EXAME.com – Um dos temas da sua palestra é a “armadilha da renda média”. O Brasil caiu nela?
Barry Eichengreen – Processos de desaceleração de crescimento acontecem em vários níveis de renda, mas a maior proporção é no PIB per capita que o Brasil está exatamente agora. Não é atípico de que o crescimento diminua neste ponto, mas não nada de inevitável na “armadilha da renda média”.
No trabalho que fiz com meus colegas, olhamos para os 40 casos de países da historia moderna que cresceram rápido por 7 a 10 anos e então desaceleraram. Vocês não têm muitas das características e condições deles, como taxas de câmbio depreciadas, taxas de investimentos insustentáveis, população muito velha. Esses não são problemas para o Brasil.
Mas outros fatores, como participação muito pequena de exportações de alta tecnologia, são. E países com altos níveis de educação tendem a superar essas desacelerações com mais sucesso – nesse aspecto, o Brasil está mais ou menos.

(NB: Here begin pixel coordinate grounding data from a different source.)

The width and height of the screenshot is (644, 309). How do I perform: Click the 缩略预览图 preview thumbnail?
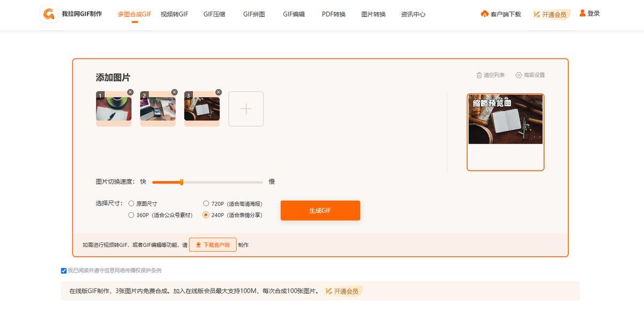pos(505,119)
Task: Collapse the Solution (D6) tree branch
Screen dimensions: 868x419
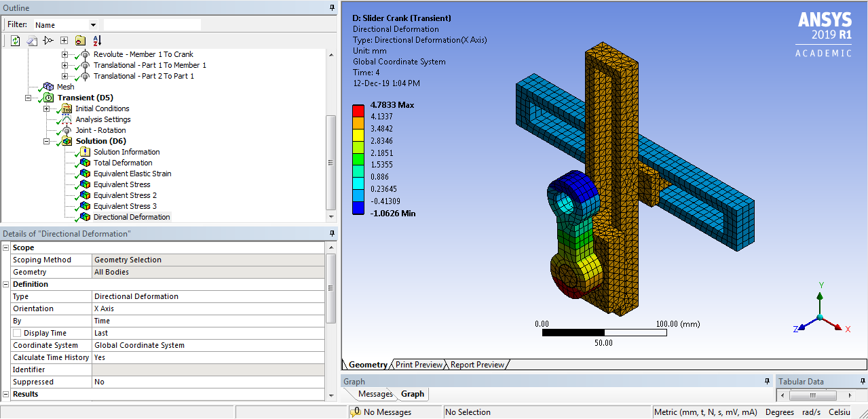Action: [x=46, y=141]
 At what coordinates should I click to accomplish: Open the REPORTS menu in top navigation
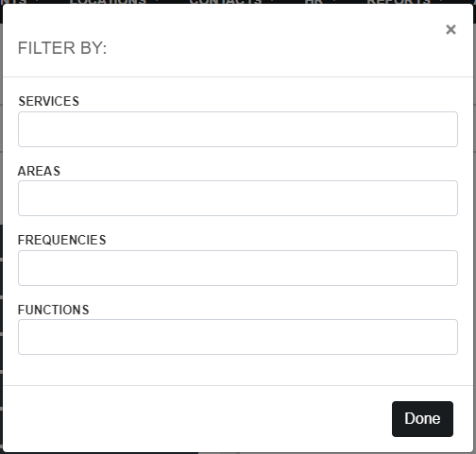coord(398,2)
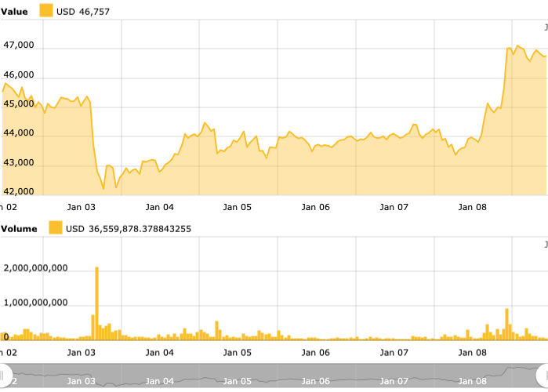
Task: Click the 2,000,000,000 volume axis label
Action: click(36, 268)
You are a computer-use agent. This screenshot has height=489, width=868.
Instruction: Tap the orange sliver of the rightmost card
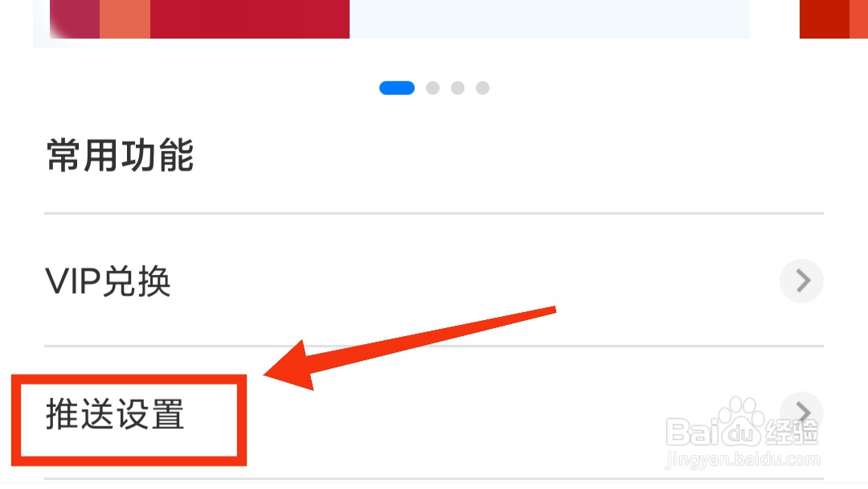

Tudo depende das políticas adotadas. O Brasil pode continuar crescendo de 4% a 6% ao ano se fizer investimentos, manter uma taxa de câmbio apropriada, investir melhor em educação e encontrar uma forma de exportar produtos com mais tecnologia.
EXAME.com – A Europa está diante de uma década perdida?
Barry Eichengreen – A Europa já está na metade dela. Amanhã, teremos os números do PIB para a zona do euro no trimestre e os políticos vão dizer que a recessão acabou. Mas é muito cedo para isso: os números mudam muito de um período para o outro, e o crescimento está distribuído de forma desigual entre países do norte e do sul. Países em crise continuam a se contrair, a dívida continua lá, o alto desemprego também. A probabilidade de um colapso é baixa; a chance de que o crescimento vai voltar milagrosamente também.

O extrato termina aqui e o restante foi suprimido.